*WHAT TO PRODUCE:* What needs transcribing is the line with "Image resolution: width=418" and every line after it to the end of the records, exactly and alone, with no pictures.

*PROVIDED MATERIAL:*
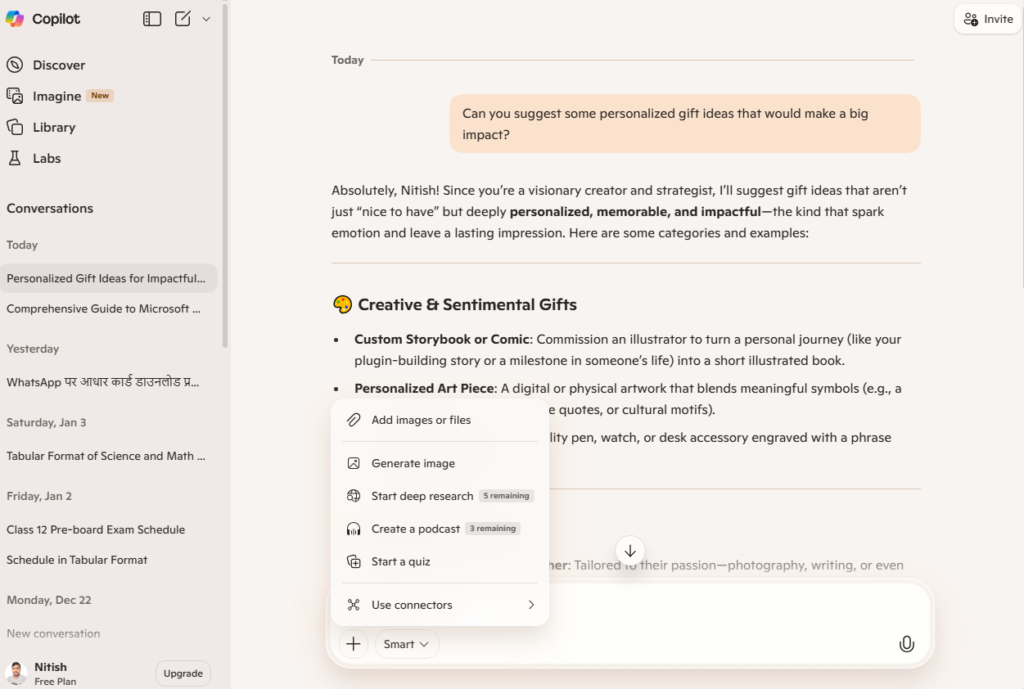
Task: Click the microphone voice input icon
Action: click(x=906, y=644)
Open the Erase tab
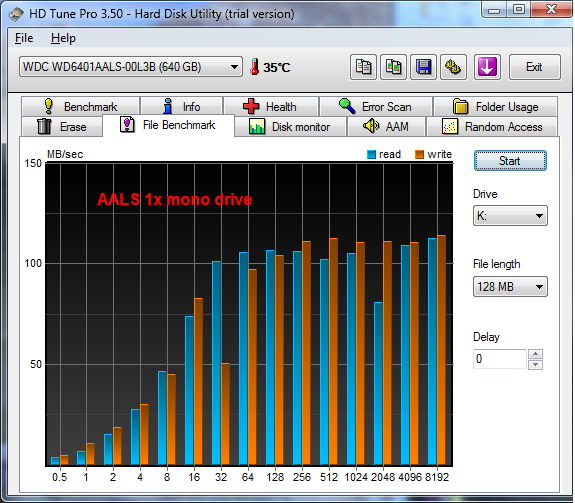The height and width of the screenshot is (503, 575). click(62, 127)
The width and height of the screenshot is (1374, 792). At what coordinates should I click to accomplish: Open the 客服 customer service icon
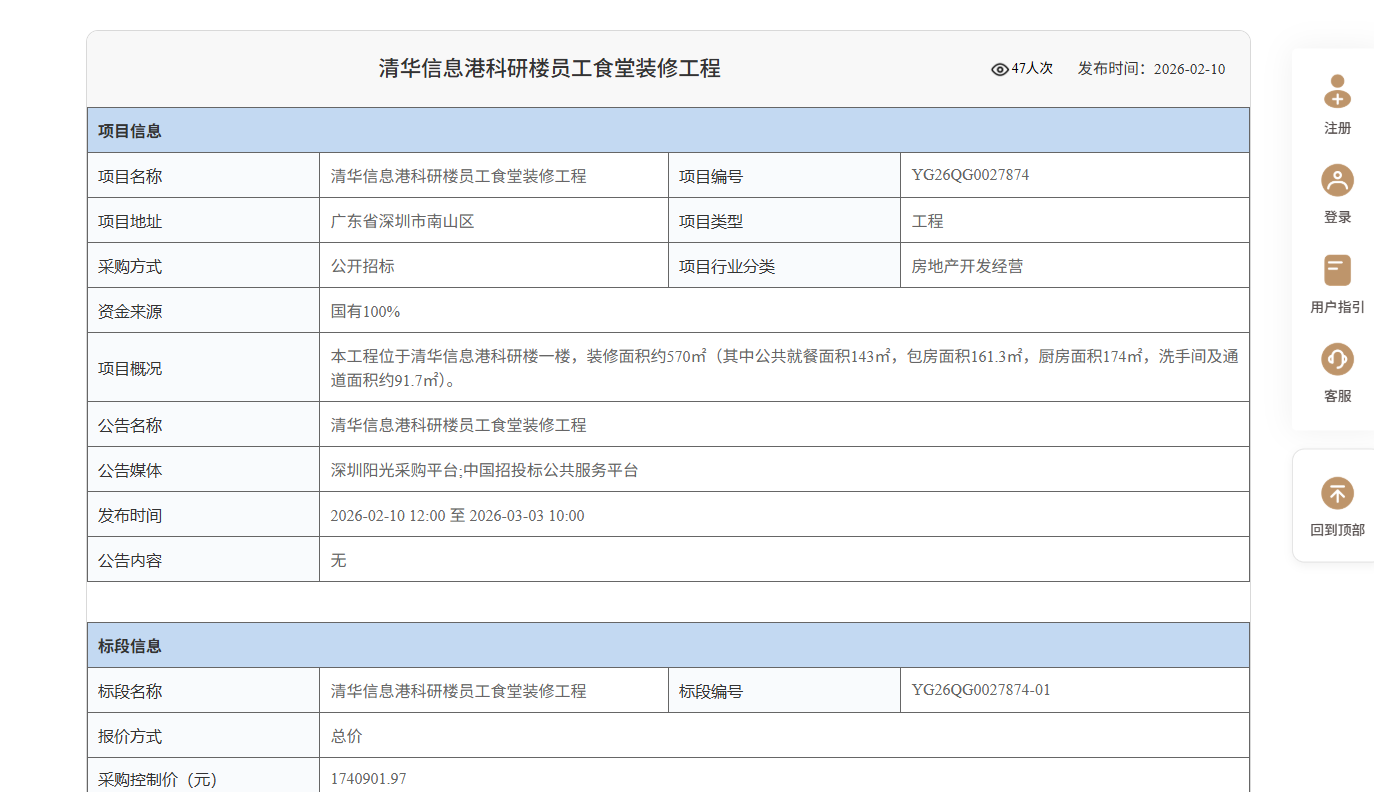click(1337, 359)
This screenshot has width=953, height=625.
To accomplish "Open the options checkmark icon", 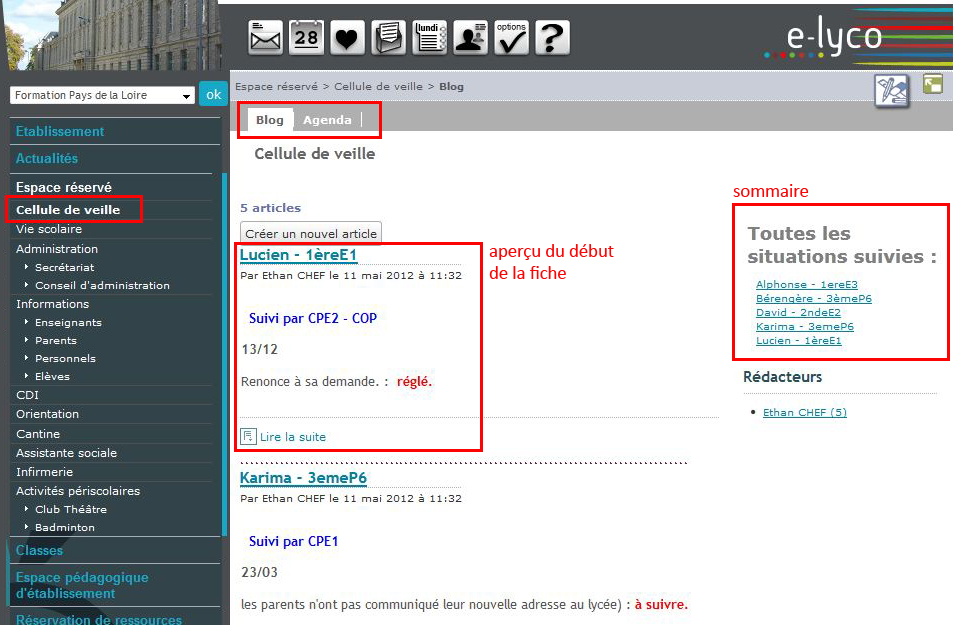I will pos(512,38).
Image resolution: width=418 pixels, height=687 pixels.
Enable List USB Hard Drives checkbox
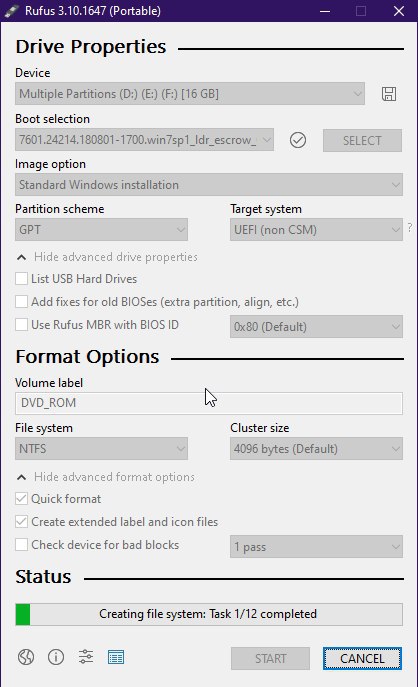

*YOUR RESPONSE:*
Image resolution: width=418 pixels, height=687 pixels.
Enable List USB Hard Drives checkbox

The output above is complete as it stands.